Das Ganze ist, so zu sagen, eine Aus- und Durchführung der mephistophelischen Worte: „der Mensch, die kleine Narrenwelt –,“ die auch dem Werke als Motto vorangestellt sind. All’ die kleinen menschlichen Schwächen und Eigenheiten, alles Das, was in uns oft so närrisch prickelt und pustet, all’ die tausend Widersprüche, denen wir im Leben an Andern und uns selber begegnen, und die wir doch nicht reimen können, all’ die Absonderlichkeiten und Eigenheiten, die z. B. in der Ehe zuweilen die Veranlassungen zu subtilen Verzweiflungen sind, finden wir in der „kleinen Narrenwelt“ mit überraschender Wahrheit und, was eben so viel werth ist, recht natürlich erklärt hingestellt, so daß wir bald einem guten Freunde zu begegnen glauben, den wir jetzt besser verstehen; bald der eignen Frau, die uns ferner kein Geheimniß mehr ist, bald, verzeih’ lieber Leser! uns selbst. Die Geschichten der Narrenwelt sind nicht lang ausgesponnene; es sind kleine Toilettenspiegel mit geschliffenem Glas; man erkennt sich darin bis auf die einzelnen grauen Haare, die wir der Wirklichkeit gern wegdisputiren möchten. So schildern uns „die Kourstauben“ in unübertrefflicher Charakteristik ein Weib, wie es viele gibt, die in schmeichelnder Selbsttäuschung sich für poetisch hält, Gedichte liest und einen Dichter sogar interessant findet. Die Art aber, wie dieser poetische Schleier fällt und die realistische Natur sichtbar wird, ist überraschend fein gedacht und eine der genialen Wendungen, an welchen Gutzkow in stofflichen Gestalten so reich ist.

Im zweiten Bande treffen wir auf eine längere Erzählung: „die Nihilisten.“ Hertha, als die Repräsentantin der modernen weiblichen Bestrebung nach dem Rechte eigenster Selbstbestimmung kommt in eine Reihe natürlich gedachter und spannend verwebter Verhältnisse, die ihr über das Herz, als den weiblichen Kopf, hinausgewachsen sind, so daß ihr die gewohnte Umschau, die einstige Klarheit abgeht.

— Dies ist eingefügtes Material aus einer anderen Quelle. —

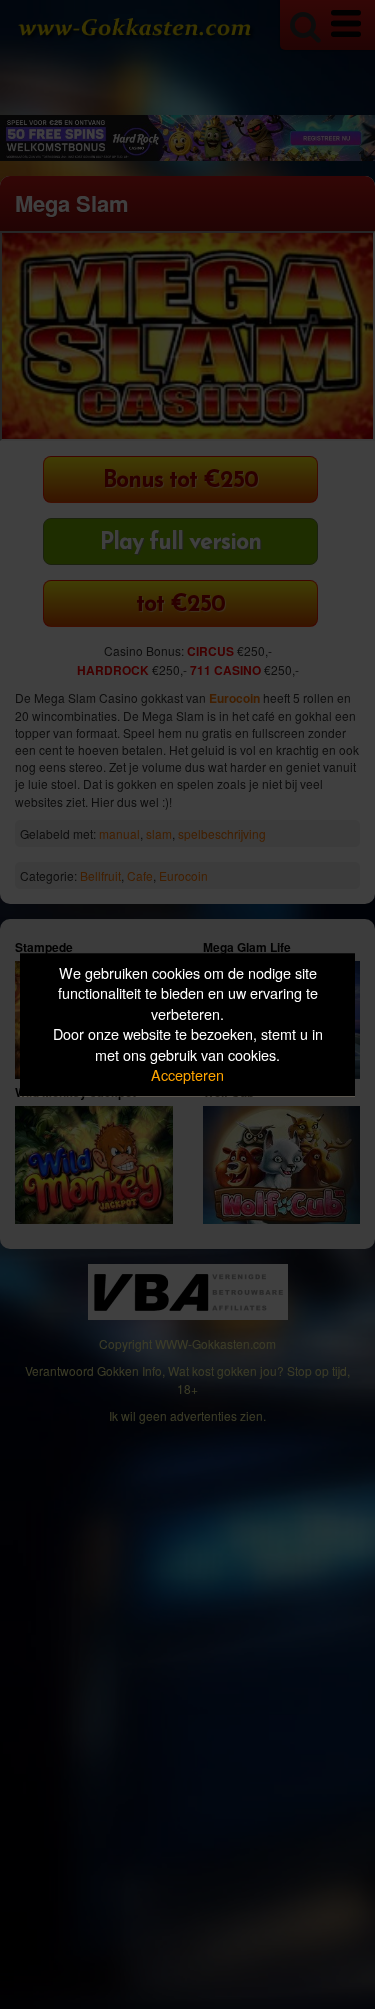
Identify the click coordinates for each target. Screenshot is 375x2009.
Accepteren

Constantin und Leonhard sind vortrefflich gezeichnet, gleichsam durchschnittene Menschen, in denen wir jede Faser, jede Arterie liegen sehen. Junker Hans ist eine Figur, die trotz aller Rauhheit und Derbheit dennoch unser Interesse festhält, einer jener drolligen Käuze, die am Schliffe der Civilisation absterben. Die Erzählung ist ein Gewebe des Natürlichen und psychologisch Tiefsinnigen und von spannendstem Interesse bis zum letzten Wort.

„Ein deutsches Dichterleben“ im 3. Bande gibt uns ein traurig, trübes Bild von der Existenz des deutschen Genius, wenn er nicht mit goldenen Flügeln geboren ist; Duller ist eine Aufforderung mehr an die deutsche Nation, ihre Geister zu schützen, daß sie nicht im Bildungsdienste des Volkes elend und gebrochen verkümmern! – All’ die kleinen Skizzen, Abhandlungen, Urtheile und Meinungen, an welchen „die kleine Narrenwelt“ so reich ist, sind mit jener Schärfe, Wahrheit und liebevollem Eingehen auf ihre Gegenstände geschrieben, daß sie den unwillkürlichen Eindruck des Gründlichen, Wahren und Richtigen machen. – Gerade die genaue Kenntniß von Welt und Menschen, wie sie Gutzkow besitzt, diese Schärfe der Beurtheilung und die immer pikante, an überraschenden Wendungen so reiche Sprache befähigen ihn vor Allen, die kleinen Narrheiten und Thorheiten, die wir zur beliebigen Auswahl in uns tragen und womit wir uns sogar zu Zeiten freundschaftlich aushelfen, an’s Licht zu ziehen und uns die Würmer zu zeigen, die sich in das Holz gebohrt haben, aus welchem wir uns im guten Glauben schnitzten, daß es vom besten Kerne sei!